GIVEN INSTRUCTION
Rewrite every entry below, substituting "desktop agent" for each occurrence of "GUI agent" and changing nothing else.

━━━━━ MATERIAL FOR THIS TASK

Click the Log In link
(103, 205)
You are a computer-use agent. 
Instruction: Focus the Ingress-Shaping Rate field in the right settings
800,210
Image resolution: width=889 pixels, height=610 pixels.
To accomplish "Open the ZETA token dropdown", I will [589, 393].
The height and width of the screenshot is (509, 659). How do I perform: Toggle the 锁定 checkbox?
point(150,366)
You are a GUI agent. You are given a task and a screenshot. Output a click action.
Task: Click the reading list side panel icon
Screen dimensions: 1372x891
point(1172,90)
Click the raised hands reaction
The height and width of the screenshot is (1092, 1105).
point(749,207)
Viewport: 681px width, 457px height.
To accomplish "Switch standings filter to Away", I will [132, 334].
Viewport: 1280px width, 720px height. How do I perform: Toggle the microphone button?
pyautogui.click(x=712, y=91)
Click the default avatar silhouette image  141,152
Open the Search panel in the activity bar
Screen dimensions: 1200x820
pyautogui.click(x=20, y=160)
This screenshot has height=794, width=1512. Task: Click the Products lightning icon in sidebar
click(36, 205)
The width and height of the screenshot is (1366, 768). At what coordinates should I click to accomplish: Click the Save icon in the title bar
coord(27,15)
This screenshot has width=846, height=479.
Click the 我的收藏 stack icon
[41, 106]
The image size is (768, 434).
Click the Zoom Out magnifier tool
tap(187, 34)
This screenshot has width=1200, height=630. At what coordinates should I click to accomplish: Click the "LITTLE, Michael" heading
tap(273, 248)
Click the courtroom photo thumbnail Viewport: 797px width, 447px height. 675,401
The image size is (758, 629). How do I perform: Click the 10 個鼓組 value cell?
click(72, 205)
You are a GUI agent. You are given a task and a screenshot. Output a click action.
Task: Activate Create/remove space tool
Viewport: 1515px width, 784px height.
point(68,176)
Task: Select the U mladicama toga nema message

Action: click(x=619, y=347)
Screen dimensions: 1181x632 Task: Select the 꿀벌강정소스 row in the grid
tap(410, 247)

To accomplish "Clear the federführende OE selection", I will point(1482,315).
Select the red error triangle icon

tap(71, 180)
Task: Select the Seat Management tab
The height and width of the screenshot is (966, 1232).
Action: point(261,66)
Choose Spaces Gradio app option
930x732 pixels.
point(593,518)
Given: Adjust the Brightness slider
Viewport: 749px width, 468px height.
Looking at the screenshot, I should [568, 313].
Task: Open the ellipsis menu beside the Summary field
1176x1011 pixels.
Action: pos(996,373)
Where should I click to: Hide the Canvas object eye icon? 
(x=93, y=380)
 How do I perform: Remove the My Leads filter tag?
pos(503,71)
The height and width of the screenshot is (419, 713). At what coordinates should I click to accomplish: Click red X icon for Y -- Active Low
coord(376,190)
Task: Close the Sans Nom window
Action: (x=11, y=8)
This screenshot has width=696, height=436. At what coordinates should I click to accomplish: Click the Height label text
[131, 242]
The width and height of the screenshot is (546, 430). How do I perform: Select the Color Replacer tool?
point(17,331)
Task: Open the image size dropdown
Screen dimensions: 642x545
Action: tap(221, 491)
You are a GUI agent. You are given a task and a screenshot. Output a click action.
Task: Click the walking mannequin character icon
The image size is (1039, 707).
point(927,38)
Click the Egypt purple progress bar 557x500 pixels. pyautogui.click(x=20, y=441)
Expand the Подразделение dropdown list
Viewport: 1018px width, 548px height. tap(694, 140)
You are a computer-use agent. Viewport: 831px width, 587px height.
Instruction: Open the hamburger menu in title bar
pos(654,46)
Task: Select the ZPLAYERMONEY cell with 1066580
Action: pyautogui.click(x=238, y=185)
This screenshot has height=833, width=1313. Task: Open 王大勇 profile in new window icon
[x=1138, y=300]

━━━━━━━━━━

SOLUTION
Click the Log In link
(103, 205)
You are a computer-use agent. 
Instruction: Focus the Ingress-Shaping Rate field in the right settings
800,210
Image resolution: width=889 pixels, height=610 pixels.
To accomplish "Open the ZETA token dropdown", I will [589, 393].
The height and width of the screenshot is (509, 659). How do I perform: Toggle the 锁定 checkbox?
point(150,366)
You are a desktop agent. You are given a task and a screenshot. Output a click action.
Task: Click the reading list side panel icon
Screen dimensions: 1372x891
point(1172,90)
Click the raised hands reaction
The height and width of the screenshot is (1092, 1105).
point(749,207)
Viewport: 681px width, 457px height.
To accomplish "Switch standings filter to Away", I will [132, 334].
Viewport: 1280px width, 720px height. How do I perform: Toggle the microphone button?
pyautogui.click(x=712, y=91)
Click the default avatar silhouette image  141,152
Open the Search panel in the activity bar
Screen dimensions: 1200x820
pyautogui.click(x=20, y=160)
This screenshot has height=794, width=1512. Task: Click the Products lightning icon in sidebar
click(36, 205)
The width and height of the screenshot is (1366, 768). At what coordinates should I click to accomplish: Click the Save icon in the title bar
coord(27,15)
This screenshot has width=846, height=479.
Click the 我的收藏 stack icon
[41, 106]
The image size is (768, 434).
Click the Zoom Out magnifier tool
tap(187, 34)
This screenshot has width=1200, height=630. At what coordinates should I click to accomplish: Click the "LITTLE, Michael" heading
tap(273, 248)
Click the courtroom photo thumbnail Viewport: 797px width, 447px height. 675,401
The image size is (758, 629). How do I perform: Click the 10 個鼓組 value cell?
click(72, 205)
You are a desktop agent. You are given a task and a screenshot. Output a click action.
Task: Activate Create/remove space tool
Viewport: 1515px width, 784px height.
point(68,176)
Task: Select the U mladicama toga nema message

Action: click(x=619, y=347)
Screen dimensions: 1181x632 Task: Select the 꿀벌강정소스 row in the grid
tap(410, 247)

To accomplish "Clear the federführende OE selection", I will point(1482,315).
Select the red error triangle icon

tap(71, 180)
Task: Select the Seat Management tab
The height and width of the screenshot is (966, 1232).
Action: point(261,66)
Choose Spaces Gradio app option
930x732 pixels.
point(593,518)
Given: Adjust the Brightness slider
Viewport: 749px width, 468px height.
Looking at the screenshot, I should [568, 313].
Task: Open the ellipsis menu beside the Summary field
1176x1011 pixels.
Action: pos(996,373)
Where should I click to: Hide the Canvas object eye icon? 
(x=93, y=380)
 How do I perform: Remove the My Leads filter tag?
pos(503,71)
The height and width of the screenshot is (419, 713). At what coordinates should I click to accomplish: Click red X icon for Y -- Active Low
coord(376,190)
Task: Close the Sans Nom window
Action: (x=11, y=8)
This screenshot has width=696, height=436. At what coordinates should I click to accomplish: Click the Height label text
[131, 242]
The width and height of the screenshot is (546, 430). How do I perform: Select the Color Replacer tool?
point(17,331)
Task: Open the image size dropdown
Screen dimensions: 642x545
Action: tap(221, 491)
You are a desktop agent. You are given a task and a screenshot. Output a click action.
Task: Click the walking mannequin character icon
The image size is (1039, 707).
point(927,38)
Click the Egypt purple progress bar 557x500 pixels. pyautogui.click(x=20, y=441)
Expand the Подразделение dropdown list
Viewport: 1018px width, 548px height. tap(694, 140)
You are a computer-use agent. Viewport: 831px width, 587px height.
Instruction: Open the hamburger menu in title bar
pos(654,46)
Task: Select the ZPLAYERMONEY cell with 1066580
Action: pyautogui.click(x=238, y=185)
This screenshot has height=833, width=1313. Task: Open 王大勇 profile in new window icon
[x=1138, y=300]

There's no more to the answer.